ANN: Future 1.1.0 concurrency library
ChrisK
haskell at list.mightyreason.com
Mon Mar 9 16:54:06 EDT 2009
Hello,
As a side effect of the discussion of the new C++ future/promise features at
http://lambda-the-ultimate.org/node/3221 I have implemented a Haskell package
called "future" at
http://hackage.haskell.org/cgi-bin/hackage-scripts/package/future
This ought to do what C++ standard futures/promises do, plus a bit more. The
main operation is
> forkPromise :: IO a -> IO (Promise a)
This sets the "IO a" operation running in a fresh thread.
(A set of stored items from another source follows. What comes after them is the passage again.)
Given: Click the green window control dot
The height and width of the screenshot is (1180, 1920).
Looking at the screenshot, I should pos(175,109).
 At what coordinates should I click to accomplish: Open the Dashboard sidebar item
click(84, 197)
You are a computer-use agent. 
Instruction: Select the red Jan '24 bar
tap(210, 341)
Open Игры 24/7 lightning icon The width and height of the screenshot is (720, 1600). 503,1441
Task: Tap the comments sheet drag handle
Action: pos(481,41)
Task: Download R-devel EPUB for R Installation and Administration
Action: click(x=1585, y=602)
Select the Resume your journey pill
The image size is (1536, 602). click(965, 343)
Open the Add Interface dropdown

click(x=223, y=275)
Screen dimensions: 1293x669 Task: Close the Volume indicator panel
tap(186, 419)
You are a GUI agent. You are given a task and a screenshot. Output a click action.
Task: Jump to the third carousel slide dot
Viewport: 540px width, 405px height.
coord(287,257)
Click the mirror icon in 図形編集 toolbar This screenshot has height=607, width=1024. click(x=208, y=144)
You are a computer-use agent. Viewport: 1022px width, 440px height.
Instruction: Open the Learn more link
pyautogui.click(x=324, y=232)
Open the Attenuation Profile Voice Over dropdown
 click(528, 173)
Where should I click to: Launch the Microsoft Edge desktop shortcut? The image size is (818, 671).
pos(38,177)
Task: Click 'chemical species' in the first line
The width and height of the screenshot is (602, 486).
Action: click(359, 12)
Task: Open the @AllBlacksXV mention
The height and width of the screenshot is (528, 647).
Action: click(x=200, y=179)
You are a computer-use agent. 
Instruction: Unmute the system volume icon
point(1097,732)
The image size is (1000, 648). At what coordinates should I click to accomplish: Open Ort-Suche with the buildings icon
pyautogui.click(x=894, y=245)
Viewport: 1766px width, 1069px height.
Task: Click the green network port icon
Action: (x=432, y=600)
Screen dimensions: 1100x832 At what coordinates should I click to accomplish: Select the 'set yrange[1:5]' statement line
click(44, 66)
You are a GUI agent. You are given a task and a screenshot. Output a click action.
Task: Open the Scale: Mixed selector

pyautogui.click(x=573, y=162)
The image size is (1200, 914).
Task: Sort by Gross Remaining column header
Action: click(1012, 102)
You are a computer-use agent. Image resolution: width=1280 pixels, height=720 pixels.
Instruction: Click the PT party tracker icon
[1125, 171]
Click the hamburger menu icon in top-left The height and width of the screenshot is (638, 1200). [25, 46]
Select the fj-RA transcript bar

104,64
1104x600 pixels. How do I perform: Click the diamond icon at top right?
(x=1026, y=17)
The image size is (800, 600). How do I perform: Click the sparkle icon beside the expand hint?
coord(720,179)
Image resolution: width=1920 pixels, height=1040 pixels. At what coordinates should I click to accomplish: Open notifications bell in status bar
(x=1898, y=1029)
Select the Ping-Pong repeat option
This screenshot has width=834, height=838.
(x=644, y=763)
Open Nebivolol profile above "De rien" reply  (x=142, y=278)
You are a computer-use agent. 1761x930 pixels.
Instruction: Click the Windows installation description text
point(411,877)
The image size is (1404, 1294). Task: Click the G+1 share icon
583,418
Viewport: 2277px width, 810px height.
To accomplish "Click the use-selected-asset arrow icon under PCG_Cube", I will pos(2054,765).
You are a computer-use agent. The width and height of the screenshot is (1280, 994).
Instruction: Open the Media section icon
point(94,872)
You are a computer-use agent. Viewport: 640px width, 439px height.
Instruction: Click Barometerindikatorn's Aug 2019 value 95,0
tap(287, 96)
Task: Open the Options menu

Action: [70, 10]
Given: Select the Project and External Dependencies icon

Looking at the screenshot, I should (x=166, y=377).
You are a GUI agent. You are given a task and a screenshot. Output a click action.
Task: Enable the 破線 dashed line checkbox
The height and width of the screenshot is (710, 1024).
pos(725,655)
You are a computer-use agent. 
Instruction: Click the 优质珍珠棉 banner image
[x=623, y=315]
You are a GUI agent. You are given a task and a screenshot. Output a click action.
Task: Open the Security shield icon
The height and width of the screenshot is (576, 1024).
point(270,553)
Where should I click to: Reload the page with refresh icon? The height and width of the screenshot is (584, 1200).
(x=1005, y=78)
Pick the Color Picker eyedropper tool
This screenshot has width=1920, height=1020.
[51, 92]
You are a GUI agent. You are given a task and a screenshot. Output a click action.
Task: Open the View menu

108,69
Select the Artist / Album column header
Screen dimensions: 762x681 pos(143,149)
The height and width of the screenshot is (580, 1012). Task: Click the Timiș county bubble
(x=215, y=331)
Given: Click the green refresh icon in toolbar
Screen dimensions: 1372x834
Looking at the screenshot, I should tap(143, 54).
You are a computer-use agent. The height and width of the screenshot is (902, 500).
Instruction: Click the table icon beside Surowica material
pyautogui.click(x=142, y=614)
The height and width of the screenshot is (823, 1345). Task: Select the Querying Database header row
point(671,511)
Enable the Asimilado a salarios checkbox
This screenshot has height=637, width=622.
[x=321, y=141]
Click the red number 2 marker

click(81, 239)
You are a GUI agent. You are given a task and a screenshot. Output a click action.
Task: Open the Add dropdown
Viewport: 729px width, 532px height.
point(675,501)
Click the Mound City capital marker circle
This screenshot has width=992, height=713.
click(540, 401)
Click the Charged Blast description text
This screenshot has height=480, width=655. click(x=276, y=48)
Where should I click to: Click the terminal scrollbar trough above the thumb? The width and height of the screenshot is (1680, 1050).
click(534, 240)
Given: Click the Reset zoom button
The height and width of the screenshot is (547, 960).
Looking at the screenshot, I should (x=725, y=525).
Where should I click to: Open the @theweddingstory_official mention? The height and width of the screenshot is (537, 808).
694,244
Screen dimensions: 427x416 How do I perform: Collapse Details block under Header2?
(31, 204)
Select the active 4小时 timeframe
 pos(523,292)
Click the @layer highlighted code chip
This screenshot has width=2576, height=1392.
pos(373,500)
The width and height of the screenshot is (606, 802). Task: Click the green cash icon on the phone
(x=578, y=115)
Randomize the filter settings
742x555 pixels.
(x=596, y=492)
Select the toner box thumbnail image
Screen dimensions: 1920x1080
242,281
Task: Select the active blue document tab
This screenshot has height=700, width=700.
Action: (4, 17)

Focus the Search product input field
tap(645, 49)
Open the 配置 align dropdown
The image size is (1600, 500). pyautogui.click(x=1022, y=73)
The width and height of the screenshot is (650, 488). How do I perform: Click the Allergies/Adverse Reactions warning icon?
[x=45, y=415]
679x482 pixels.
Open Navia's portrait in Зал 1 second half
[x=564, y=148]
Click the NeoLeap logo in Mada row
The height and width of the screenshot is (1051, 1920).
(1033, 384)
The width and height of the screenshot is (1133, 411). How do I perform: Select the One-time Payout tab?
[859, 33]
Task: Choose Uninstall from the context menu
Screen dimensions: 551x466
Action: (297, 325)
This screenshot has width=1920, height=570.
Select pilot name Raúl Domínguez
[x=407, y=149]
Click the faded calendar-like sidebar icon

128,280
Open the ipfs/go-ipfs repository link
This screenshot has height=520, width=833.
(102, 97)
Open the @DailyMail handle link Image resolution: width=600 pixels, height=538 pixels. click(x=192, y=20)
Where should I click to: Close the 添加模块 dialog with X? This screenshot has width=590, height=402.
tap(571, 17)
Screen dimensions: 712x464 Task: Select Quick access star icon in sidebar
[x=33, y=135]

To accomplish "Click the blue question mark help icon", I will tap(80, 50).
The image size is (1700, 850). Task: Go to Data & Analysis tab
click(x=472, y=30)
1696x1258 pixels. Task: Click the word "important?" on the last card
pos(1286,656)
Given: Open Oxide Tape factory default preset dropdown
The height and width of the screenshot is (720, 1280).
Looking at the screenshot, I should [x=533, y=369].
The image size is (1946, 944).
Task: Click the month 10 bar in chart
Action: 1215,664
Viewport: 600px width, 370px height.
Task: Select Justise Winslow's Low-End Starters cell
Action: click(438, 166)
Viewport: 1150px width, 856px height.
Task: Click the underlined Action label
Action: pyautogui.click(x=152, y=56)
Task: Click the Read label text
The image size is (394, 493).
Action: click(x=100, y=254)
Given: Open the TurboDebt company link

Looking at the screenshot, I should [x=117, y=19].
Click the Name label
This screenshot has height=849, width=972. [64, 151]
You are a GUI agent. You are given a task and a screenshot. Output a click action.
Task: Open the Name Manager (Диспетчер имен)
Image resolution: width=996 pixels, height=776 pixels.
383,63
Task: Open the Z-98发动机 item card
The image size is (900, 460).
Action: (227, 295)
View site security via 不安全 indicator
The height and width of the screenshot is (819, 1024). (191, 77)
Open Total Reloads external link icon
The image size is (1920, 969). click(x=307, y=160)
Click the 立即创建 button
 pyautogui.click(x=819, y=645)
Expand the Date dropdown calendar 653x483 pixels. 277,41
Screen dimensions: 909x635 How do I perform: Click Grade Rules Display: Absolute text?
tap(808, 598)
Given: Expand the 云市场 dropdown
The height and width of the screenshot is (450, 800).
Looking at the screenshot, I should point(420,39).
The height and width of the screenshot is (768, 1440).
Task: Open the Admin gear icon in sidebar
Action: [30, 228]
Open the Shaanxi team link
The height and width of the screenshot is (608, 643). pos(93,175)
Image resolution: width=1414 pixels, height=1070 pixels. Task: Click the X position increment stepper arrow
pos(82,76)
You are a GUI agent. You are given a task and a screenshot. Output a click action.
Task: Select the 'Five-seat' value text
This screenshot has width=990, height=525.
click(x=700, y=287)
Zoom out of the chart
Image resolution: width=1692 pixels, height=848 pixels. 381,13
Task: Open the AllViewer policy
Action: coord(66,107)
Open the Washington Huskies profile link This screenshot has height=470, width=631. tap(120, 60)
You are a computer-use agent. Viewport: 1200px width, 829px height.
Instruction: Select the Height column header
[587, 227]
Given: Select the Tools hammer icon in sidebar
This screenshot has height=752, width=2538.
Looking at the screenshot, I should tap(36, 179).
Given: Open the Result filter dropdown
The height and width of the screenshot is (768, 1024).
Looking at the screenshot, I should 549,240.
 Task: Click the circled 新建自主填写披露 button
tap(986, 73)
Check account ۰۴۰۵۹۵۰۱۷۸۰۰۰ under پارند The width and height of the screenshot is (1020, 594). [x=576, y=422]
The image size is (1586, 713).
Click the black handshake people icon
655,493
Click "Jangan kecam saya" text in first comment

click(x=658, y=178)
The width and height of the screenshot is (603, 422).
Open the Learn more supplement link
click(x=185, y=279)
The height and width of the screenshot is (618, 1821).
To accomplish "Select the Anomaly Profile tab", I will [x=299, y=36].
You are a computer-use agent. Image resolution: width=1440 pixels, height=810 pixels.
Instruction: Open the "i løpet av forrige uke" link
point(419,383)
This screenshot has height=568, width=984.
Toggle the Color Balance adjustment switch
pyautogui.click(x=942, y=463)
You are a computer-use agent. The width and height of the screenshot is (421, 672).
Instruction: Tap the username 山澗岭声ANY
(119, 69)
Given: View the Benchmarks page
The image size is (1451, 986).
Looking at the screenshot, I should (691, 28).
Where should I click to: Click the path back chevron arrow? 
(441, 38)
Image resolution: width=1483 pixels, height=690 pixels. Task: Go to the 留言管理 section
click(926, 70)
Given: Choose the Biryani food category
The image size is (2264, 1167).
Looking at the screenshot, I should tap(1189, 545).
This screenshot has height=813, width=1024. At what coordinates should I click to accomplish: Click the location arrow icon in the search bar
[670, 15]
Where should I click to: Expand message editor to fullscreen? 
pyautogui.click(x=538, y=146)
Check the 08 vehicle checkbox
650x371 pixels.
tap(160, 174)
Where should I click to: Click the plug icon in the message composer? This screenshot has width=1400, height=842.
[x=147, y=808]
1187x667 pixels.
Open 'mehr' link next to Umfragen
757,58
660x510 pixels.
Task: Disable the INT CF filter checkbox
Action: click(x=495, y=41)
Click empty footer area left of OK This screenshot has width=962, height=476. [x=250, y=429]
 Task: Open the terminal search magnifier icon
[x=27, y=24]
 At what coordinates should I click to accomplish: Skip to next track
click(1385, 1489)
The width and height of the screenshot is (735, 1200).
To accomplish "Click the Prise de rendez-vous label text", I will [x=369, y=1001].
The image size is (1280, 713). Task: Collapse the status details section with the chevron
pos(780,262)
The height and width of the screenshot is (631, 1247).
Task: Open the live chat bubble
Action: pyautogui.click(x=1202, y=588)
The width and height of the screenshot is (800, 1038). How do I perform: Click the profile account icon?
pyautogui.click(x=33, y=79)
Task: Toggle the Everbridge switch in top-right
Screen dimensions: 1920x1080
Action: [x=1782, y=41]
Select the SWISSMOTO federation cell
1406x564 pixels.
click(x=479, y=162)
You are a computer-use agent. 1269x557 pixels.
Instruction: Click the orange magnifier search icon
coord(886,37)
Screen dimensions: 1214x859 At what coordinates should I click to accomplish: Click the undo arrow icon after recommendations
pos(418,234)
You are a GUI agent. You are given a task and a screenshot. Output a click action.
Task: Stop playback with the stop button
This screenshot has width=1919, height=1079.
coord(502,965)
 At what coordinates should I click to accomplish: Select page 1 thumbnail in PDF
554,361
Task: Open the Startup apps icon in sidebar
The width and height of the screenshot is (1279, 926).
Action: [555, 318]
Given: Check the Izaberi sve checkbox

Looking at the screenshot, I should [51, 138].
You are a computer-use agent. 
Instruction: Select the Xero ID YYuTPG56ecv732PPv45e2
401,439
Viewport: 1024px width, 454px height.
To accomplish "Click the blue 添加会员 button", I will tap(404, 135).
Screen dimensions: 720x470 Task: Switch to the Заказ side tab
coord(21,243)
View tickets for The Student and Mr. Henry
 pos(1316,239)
The eventual result
can be accessed in many ways (non-blocking, blocking, blocking with timeout).
> let one :: Int; one = 1
> p <- forkPromise (return (one+one))
> x <- get
> y <- wait
x is an Int with value 2.
y is an (Either SomeException Int) with value (Right 2).
The useful thing about futures, as opposed to various IVar packages, is handling
the case where the forked operation ends with an exception. The exception
becomes the return value of the promise. The "get" operation rethrows it, the
"wait" operation returns it as (Left ...).
There is also an "abort" command to kill a promise. The dead promise may then
have an exceptions as its value.
The "plus a bit more" than C++ is the nonblocking "addTodo" feature. This takes
a continuation function from the "Either SomeException a" to an IO operation.
These continuation functions get queued and they are run immediately after the
the forked operation completes. Once completed any new "addTodo" continuations
run immediately.
These continuations allow you to race a list of action and take the first one
done, or to collect the answers as they complete into a Chan. Both of those
options are demonstrated in Future.hs as racePromises and forkPromises.
It should be safe to use "unsafePerformIO . get" or "unsafePeformIO . wait" to
get lazy access to the result, which is itself immutable once set.